13 of 14 people found the following review helpful
The Most Comprehensive Collection,
This review is from: Gold (Audio CD)
Donna Summer collections run into quite a number these days so choosing one really depends upon your tastes. Gold is the most comprehensive and wide ranging, giving a very good overview of her career. Barring a couple of early omissions it really is the most definitve of all the collections.
Summer's career began by accident when a DJ, wanting to take a break on a long late night shift decided to put on the full version of "Love To Love You Baby" and was innundated with requests. The nearly 17 minute symphonic piece of disco soft porn was never conceived as a single but it was pared down and produced Donna Summer's first hit (albeit banned for being too steamy in the UK) and it began a run of hits which crowned Donna Summer the queen of disco.
The collection adds a good number of these from the majestic "I Feel Love" through to the bizzare disco cover of "MacArthur Park" plus some of the earlier less well known but equally valuable pieces such as "Spring Affair" and "Could It Be Magic". This is a period of massive success for her and it is the part of her career which suffers from the most omissions. There are 4 big hits missing here of which "Down Deep Inside (Theme From The Deep)" is quite notable as it is a very close cousin to "I Feel Love" and has plenty of producer Giorgio Moroder's wonderful electronics. Quibbles aside the early material is well represented. The version of "MacArthur Park" is a promo version not previously easy to find.
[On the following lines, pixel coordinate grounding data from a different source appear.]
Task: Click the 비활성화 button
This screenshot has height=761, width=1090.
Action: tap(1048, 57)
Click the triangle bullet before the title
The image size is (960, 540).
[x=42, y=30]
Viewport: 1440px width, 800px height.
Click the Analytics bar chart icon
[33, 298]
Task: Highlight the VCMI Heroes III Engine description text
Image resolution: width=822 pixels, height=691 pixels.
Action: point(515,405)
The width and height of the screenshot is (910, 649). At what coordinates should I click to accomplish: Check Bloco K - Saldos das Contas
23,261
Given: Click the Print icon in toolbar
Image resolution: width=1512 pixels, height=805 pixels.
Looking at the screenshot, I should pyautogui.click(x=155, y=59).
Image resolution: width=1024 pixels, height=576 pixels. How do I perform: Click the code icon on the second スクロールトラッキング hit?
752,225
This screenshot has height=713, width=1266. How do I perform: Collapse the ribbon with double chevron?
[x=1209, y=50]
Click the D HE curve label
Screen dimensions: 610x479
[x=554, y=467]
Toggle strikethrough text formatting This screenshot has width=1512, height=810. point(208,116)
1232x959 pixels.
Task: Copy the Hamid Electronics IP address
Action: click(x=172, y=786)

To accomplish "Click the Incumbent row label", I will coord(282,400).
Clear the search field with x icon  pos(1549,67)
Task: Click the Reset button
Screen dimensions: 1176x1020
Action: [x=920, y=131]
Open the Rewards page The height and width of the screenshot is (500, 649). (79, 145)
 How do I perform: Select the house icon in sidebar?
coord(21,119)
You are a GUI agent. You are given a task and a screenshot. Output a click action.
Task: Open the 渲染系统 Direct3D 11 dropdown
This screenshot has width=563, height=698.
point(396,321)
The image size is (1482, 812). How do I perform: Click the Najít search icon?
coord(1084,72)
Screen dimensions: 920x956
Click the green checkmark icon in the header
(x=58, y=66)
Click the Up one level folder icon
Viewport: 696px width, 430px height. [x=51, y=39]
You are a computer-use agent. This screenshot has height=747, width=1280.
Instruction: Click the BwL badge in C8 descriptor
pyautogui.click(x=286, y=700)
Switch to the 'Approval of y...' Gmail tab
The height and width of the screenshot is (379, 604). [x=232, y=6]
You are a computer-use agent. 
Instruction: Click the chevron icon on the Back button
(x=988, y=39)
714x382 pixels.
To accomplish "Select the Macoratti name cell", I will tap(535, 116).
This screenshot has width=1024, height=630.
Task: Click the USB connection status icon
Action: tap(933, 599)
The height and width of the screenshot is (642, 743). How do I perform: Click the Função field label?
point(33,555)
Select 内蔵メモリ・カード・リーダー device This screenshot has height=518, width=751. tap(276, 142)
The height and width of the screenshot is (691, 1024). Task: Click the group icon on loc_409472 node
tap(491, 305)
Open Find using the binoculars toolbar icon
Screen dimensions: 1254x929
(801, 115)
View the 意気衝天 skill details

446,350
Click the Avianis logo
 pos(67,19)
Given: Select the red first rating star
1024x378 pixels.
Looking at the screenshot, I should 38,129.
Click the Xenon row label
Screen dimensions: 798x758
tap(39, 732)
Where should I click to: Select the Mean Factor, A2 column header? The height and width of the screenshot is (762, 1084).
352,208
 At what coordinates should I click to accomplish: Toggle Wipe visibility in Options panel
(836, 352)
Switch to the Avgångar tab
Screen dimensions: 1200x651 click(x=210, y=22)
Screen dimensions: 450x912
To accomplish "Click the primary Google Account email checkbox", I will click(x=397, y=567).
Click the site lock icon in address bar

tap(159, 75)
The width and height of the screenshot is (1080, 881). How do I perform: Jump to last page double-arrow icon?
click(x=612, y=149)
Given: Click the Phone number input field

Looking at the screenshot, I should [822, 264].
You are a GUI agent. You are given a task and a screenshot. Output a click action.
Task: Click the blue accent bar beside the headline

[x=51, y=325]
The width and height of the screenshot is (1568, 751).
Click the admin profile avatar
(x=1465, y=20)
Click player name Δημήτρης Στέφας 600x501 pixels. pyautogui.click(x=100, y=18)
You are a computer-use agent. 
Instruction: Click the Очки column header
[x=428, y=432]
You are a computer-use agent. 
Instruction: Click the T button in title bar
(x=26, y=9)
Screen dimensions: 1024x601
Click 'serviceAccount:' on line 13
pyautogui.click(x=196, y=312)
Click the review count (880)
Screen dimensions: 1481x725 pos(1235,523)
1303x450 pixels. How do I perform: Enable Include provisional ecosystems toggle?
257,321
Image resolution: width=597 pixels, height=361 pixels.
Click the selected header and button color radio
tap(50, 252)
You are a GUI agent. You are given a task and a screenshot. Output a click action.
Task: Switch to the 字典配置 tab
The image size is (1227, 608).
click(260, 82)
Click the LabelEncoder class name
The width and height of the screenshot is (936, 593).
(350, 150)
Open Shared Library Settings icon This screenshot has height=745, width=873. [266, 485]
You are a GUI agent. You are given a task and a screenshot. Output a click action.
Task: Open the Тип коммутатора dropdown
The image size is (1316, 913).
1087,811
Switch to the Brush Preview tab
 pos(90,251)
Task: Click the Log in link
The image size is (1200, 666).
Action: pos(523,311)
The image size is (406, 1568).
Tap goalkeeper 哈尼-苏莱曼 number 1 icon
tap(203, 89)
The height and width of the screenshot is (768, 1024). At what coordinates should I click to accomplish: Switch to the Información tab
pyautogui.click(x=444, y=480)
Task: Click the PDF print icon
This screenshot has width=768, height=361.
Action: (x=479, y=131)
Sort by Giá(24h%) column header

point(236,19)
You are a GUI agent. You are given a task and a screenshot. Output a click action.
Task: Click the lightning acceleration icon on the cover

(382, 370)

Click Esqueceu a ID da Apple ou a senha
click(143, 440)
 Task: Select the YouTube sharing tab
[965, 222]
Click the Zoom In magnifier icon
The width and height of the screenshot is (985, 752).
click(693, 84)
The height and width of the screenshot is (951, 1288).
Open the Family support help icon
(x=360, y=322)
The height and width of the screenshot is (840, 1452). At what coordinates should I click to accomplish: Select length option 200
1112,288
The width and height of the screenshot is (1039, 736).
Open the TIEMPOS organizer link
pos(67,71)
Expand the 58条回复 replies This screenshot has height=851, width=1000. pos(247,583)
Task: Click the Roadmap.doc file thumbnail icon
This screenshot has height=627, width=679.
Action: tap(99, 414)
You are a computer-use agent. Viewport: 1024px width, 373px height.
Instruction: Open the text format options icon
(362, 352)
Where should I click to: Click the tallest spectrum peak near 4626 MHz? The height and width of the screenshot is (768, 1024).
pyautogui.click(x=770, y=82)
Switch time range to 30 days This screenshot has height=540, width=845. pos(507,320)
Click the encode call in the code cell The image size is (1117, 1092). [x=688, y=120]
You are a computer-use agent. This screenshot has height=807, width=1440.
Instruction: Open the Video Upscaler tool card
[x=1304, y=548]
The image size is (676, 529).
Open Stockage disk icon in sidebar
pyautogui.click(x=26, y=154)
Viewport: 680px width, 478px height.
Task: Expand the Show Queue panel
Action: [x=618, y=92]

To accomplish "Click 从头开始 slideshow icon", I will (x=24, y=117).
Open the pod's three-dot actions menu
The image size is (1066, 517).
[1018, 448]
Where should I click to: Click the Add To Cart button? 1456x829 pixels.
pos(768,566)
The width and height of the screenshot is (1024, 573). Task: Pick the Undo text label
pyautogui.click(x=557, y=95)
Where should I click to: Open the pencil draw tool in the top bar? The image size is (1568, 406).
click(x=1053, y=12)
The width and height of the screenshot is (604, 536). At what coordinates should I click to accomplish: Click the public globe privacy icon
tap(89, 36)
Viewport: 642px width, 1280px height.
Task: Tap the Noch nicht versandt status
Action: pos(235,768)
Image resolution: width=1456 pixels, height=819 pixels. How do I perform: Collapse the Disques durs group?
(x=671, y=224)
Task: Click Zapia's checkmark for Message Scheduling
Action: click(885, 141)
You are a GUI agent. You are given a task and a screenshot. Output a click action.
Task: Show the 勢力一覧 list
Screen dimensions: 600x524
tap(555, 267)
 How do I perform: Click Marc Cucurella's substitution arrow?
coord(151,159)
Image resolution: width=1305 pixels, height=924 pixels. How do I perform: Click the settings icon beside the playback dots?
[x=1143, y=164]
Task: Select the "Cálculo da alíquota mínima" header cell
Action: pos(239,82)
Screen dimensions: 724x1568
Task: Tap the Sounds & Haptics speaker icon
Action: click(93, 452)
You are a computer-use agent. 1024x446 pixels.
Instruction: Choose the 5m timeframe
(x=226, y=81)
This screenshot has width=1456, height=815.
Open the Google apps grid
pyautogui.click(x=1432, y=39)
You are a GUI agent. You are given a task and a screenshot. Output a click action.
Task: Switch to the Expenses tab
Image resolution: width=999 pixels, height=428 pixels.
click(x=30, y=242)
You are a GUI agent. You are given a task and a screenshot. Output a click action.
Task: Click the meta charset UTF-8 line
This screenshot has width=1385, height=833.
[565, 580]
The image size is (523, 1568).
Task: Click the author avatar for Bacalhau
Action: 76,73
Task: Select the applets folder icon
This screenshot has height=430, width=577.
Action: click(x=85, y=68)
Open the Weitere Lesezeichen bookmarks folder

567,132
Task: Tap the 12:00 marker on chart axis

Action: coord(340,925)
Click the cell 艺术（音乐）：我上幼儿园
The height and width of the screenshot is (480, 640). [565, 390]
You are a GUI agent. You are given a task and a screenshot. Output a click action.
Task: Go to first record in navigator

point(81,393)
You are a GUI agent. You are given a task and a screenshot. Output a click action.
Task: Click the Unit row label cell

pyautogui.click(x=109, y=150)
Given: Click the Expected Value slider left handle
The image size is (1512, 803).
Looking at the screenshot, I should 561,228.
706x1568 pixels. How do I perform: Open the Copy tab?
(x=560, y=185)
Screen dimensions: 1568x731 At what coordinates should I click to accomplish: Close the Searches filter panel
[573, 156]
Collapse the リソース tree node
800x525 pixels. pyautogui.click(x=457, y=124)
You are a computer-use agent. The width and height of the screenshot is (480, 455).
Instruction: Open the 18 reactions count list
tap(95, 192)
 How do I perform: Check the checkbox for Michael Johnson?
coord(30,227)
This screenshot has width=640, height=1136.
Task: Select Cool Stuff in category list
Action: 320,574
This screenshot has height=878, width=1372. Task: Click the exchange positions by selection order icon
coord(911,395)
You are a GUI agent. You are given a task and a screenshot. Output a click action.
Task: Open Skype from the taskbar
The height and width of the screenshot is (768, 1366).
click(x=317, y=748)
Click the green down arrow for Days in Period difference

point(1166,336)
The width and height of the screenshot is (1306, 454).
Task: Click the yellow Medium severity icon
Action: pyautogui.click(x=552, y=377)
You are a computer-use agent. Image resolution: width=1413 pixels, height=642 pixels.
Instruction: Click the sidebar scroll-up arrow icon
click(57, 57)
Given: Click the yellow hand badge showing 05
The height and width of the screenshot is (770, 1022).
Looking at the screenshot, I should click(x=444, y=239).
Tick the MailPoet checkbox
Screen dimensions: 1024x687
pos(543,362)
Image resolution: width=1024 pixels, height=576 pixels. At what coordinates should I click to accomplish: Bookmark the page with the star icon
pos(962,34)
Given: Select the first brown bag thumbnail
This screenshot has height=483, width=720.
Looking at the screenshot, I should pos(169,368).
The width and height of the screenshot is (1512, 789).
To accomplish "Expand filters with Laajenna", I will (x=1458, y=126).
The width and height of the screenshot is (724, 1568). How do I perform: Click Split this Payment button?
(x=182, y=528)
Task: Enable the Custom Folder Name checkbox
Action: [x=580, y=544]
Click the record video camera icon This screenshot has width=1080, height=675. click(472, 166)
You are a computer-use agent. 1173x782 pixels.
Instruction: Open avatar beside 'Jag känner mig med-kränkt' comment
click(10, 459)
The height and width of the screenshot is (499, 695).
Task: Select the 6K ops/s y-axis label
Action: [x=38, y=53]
The second disc moves on to what could easily be titled, "what Donna Summer did once they said disco was dead". Here are the fruits of the next 20 years. Beginning with the rocky minor hit "The Wanderer" and heading through the Quincy Jones produced "Donna Summer" album, which included "State Of Independence" she survived the disco hating masses burning her records only to have her original gay following do the same after her ill advised pronouncements on AIDS a few years later. Yet despite all the controversy she produced a series of decent records which may not have hit the heights of her 70's material but at least proved her staying power. A collaboration with the Stock, Aitkin, and Waterman conglomorate in the late 80's briefly sent her back into the upper reaches of the charts.
From "She Works Hard For The Money" through to 1994's "Melody Of Love" there are some good songs to be found. The later material is not greatly represented but there is enough evidence here to argue that Donna Summer can turn her hand to newer permutations of dance music. Doubters need go no further than 2004's "You're So Beautiful" for the evidence.
This is a broad selection of music and not one for those who simply want to revisit her disco golden age, as there are better demonstations of that elsewhere. What this gives is an excellently mastered and diverse, comprehensive overview of an artist who survived better than you might ever have realised.